Une déclaration qui, il y a un an, a pris de court une génération entière : un cinquième et dernier album, BĒYĀH, une tournée d’adieux à venir ce printemps… puis le silence. Lassé de la surexposition, de la pression permanente - médiatique comme intime - le rappeur belge semble vouloir refermer un chapitre entamé il y a plus d’une décennie.
Car derrière la stature physique imposante, il y a toujours eu chez Damso une fragilité à vif. Une manière d’exposer ses contradictions, ses fêlures, sans jamais vraiment chercher à les lisser. Si ses derniers projets ont parfois désarçonné, ils témoignent d’une liberté de plus en plus assumée. Sa plume, elle, n’a rien perdu de son tranchant. Au contraire : elle s’est affinée, débarrassée des attentes.
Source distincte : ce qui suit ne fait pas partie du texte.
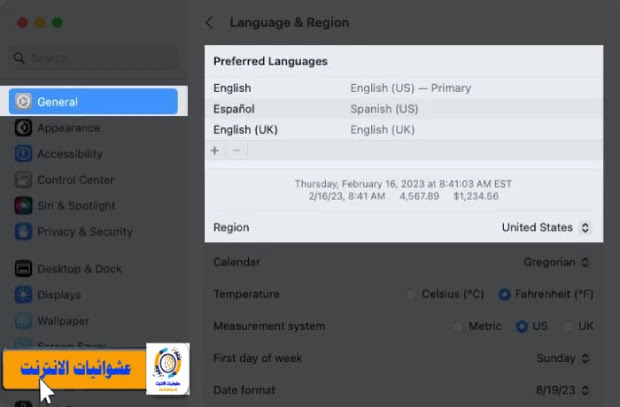Image resolution: width=620 pixels, height=407 pixels.
Task: Add a language with the plus button
Action: coord(215,150)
Touche-à-tout, Damso s’autorise désormais toutes les bifurcations. Expérimentations avec l’IA sur Magic, incursions en espagnol, retour affirmé vers ses racines congolaises… L’artiste ne cherche plus à plaire à tout prix. Il explore, quitte à dérouter. Une évolution logique pour celui qui a toujours refusé les cases.
Ses deux dates à Décines prennent alors une résonance particulière. Adieux définitifs ou simple transition ? Lui-même entretient le flou. Difficile d’imaginer un arrêt total à cet âge, tant la création semble constitutive de son identité. Mais une chose est sûre : la forme change. Les albums, les tournées classiques, peut-être. Le besoin de créer, jamais.
Passage obligé à la LDLC Arena, ces concerts s’annoncent comme un moment suspendu. L’occasion de saluer un artiste majeur du rap francophone, qui aura marqué son époque sans jamais tricher avec son public.
Infos
Les 20 et 21 mai à 20h.
LDLC Arena, Décines. De 52 à 70 euros.